YOUR TASK
Give the data again in its entirety, exactly as provided.

= = = = = = =

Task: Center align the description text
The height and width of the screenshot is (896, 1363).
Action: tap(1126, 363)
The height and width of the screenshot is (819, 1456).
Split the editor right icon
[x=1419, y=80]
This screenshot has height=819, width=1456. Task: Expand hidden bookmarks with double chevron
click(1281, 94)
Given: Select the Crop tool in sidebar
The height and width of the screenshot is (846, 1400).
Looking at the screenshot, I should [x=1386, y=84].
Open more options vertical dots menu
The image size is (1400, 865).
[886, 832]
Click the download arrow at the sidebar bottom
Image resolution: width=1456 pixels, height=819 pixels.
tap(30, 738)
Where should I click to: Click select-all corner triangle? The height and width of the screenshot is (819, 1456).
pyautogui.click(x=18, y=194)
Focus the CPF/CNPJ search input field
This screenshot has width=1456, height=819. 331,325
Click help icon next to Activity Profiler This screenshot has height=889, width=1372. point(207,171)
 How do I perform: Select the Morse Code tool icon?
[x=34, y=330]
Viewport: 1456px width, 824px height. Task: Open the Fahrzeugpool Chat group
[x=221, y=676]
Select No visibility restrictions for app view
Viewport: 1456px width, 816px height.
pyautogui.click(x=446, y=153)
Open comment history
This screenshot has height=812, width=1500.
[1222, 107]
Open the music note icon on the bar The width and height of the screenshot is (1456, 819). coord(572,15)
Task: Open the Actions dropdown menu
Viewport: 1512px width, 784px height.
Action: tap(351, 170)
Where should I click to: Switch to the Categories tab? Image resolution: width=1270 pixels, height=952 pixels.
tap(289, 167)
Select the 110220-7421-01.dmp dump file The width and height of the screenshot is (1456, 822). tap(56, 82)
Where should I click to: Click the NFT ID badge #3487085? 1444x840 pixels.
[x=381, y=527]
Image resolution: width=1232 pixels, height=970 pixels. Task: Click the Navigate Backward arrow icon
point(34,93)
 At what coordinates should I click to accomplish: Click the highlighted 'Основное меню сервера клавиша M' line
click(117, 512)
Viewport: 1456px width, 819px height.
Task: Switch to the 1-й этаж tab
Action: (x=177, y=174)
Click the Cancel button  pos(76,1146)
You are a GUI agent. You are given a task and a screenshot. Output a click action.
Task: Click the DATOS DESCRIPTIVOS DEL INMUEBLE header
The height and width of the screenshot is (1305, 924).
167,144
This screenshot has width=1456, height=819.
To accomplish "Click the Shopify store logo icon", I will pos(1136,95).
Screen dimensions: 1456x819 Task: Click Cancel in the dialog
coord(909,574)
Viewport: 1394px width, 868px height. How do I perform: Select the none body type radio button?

= = = = = = =

RESULT OF THE EXERCISE
Task: Center align the description text
The height and width of the screenshot is (896, 1363).
Action: tap(1126, 363)
The height and width of the screenshot is (819, 1456).
Split the editor right icon
[x=1419, y=80]
This screenshot has height=819, width=1456. Task: Expand hidden bookmarks with double chevron
click(1281, 94)
Given: Select the Crop tool in sidebar
The height and width of the screenshot is (846, 1400).
Looking at the screenshot, I should [x=1386, y=84].
Open more options vertical dots menu
The image size is (1400, 865).
[886, 832]
Click the download arrow at the sidebar bottom
Image resolution: width=1456 pixels, height=819 pixels.
tap(30, 738)
Where should I click to: Click select-all corner triangle? The height and width of the screenshot is (819, 1456).
pyautogui.click(x=18, y=194)
Focus the CPF/CNPJ search input field
This screenshot has width=1456, height=819. 331,325
Click help icon next to Activity Profiler This screenshot has height=889, width=1372. point(207,171)
 How do I perform: Select the Morse Code tool icon?
[x=34, y=330]
Viewport: 1456px width, 824px height. Task: Open the Fahrzeugpool Chat group
[x=221, y=676]
Select No visibility restrictions for app view
Viewport: 1456px width, 816px height.
pyautogui.click(x=446, y=153)
Open comment history
This screenshot has height=812, width=1500.
[1222, 107]
Open the music note icon on the bar The width and height of the screenshot is (1456, 819). coord(572,15)
Task: Open the Actions dropdown menu
Viewport: 1512px width, 784px height.
Action: tap(351, 170)
Where should I click to: Switch to the Categories tab? Image resolution: width=1270 pixels, height=952 pixels.
tap(289, 167)
Select the 110220-7421-01.dmp dump file The width and height of the screenshot is (1456, 822). tap(56, 82)
Where should I click to: Click the NFT ID badge #3487085? 1444x840 pixels.
[x=381, y=527]
Image resolution: width=1232 pixels, height=970 pixels. Task: Click the Navigate Backward arrow icon
point(34,93)
 At what coordinates should I click to accomplish: Click the highlighted 'Основное меню сервера клавиша M' line
click(117, 512)
Viewport: 1456px width, 819px height.
Task: Switch to the 1-й этаж tab
Action: (x=177, y=174)
Click the Cancel button  pos(76,1146)
You are a GUI agent. You are given a task and a screenshot. Output a click action.
Task: Click the DATOS DESCRIPTIVOS DEL INMUEBLE header
The height and width of the screenshot is (1305, 924).
167,144
This screenshot has width=1456, height=819.
To accomplish "Click the Shopify store logo icon", I will pos(1136,95).
Screen dimensions: 1456x819 Task: Click Cancel in the dialog
coord(909,574)
Viewport: 1394px width, 868px height. How do I perform: Select the none body type radio button?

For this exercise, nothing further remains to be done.